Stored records
#####
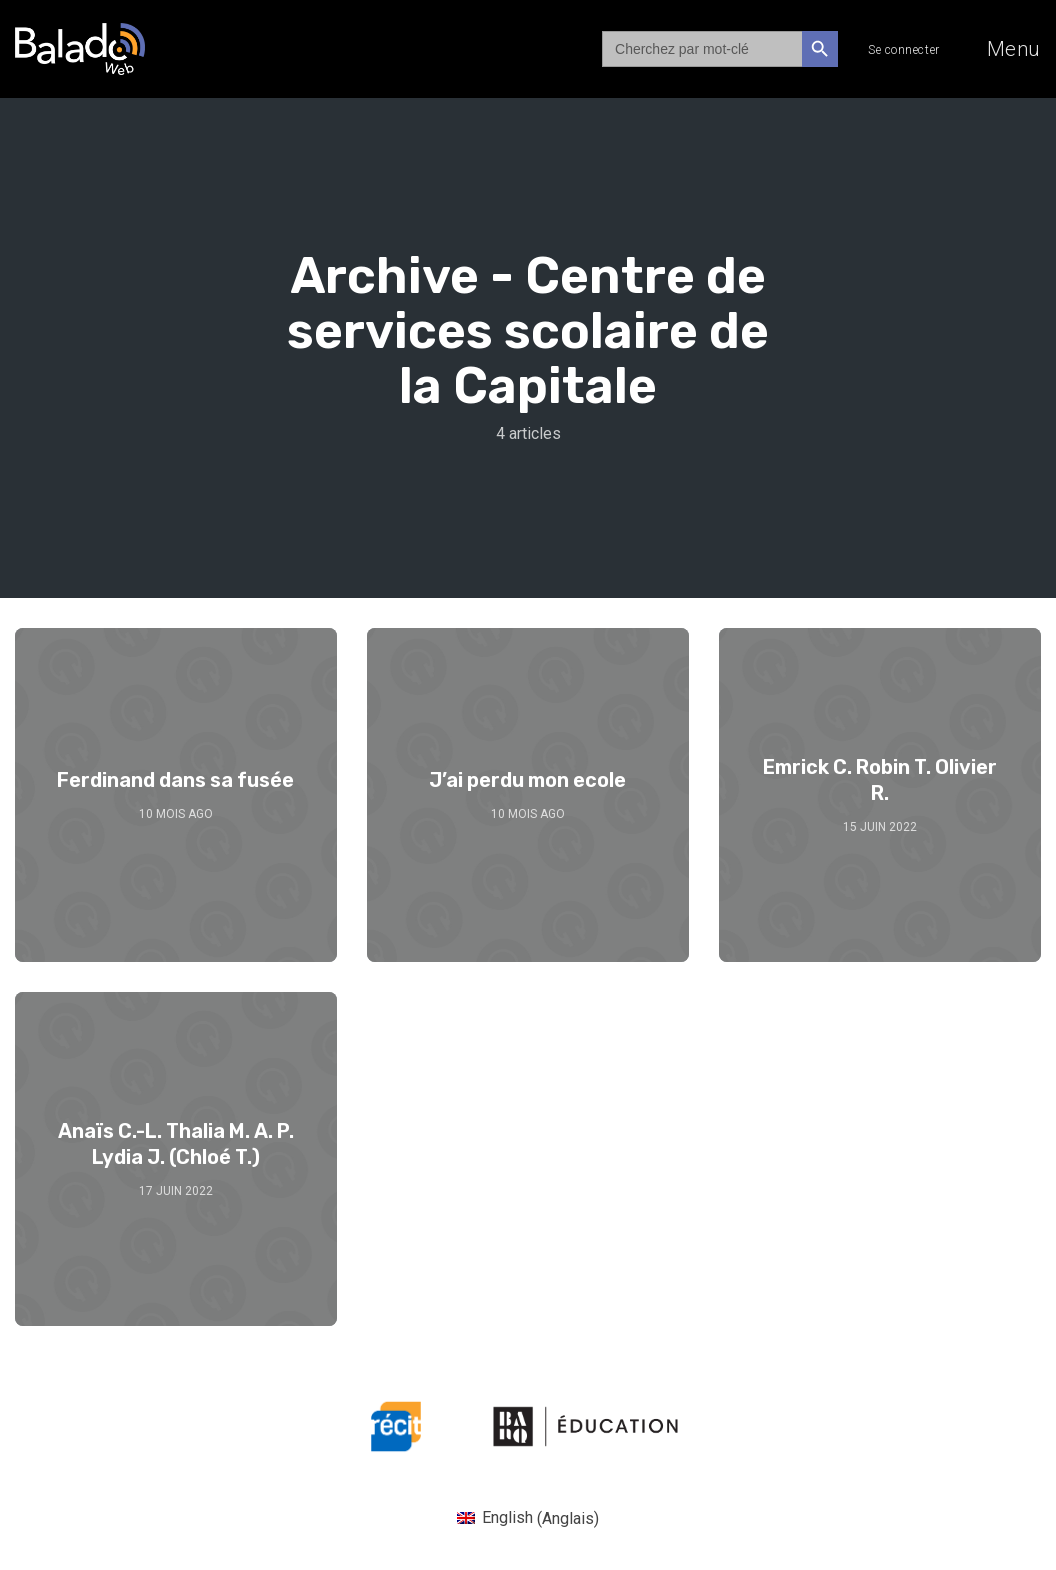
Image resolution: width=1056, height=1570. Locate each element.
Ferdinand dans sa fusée (175, 780)
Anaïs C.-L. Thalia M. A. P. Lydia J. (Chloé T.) (176, 1144)
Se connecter (904, 50)
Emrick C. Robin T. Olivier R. (880, 780)
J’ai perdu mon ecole (527, 780)
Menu (1014, 49)
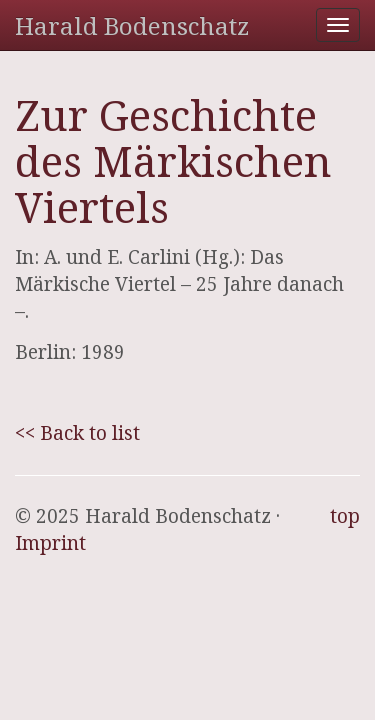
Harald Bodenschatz (132, 25)
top (345, 516)
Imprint (50, 543)
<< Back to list (77, 433)
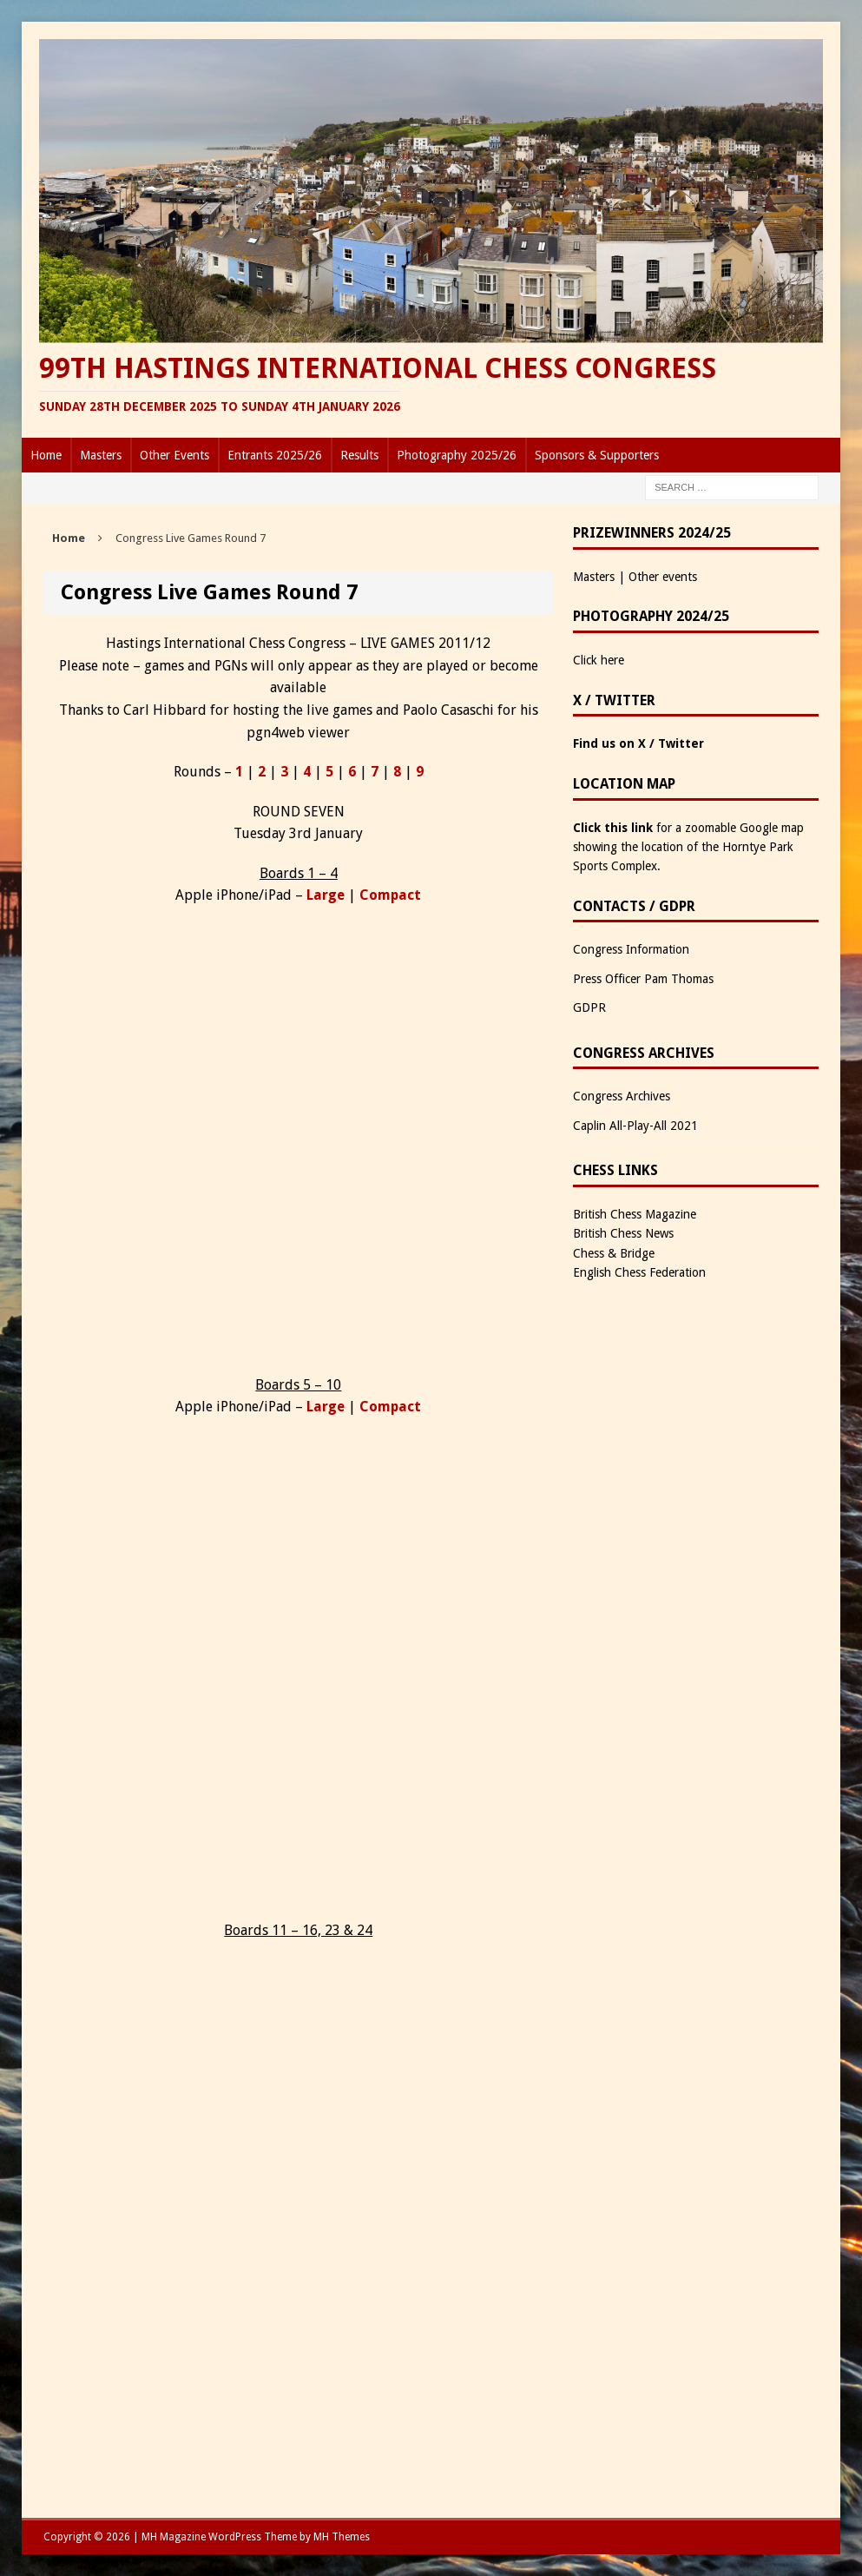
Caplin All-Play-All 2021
#####
▸ **WHAT IS NEEDED**
Shift every coordinate in the answers of the stored records by adding 109 to each number, and write out all the lines again, requests included. Leave the pictures out.

▸ **FULL RESPONSE**
Image resolution: width=1056, height=1570. Locate each element.
Ferdinand dans sa fusée (284, 889)
Anaïs C.-L. Thalia M. A. P. Lydia J. (Chloé T.) (285, 1253)
Se connecter (1013, 159)
Emrick C. Robin T. Olivier R. (989, 889)
J’ai perdu mon ecole (636, 889)
Menu (1123, 158)
Harald Bodenschatz (241, 134)
top (454, 625)
Imprint (159, 652)
<< Back to list (186, 542)
Caplin All-Play-All 2021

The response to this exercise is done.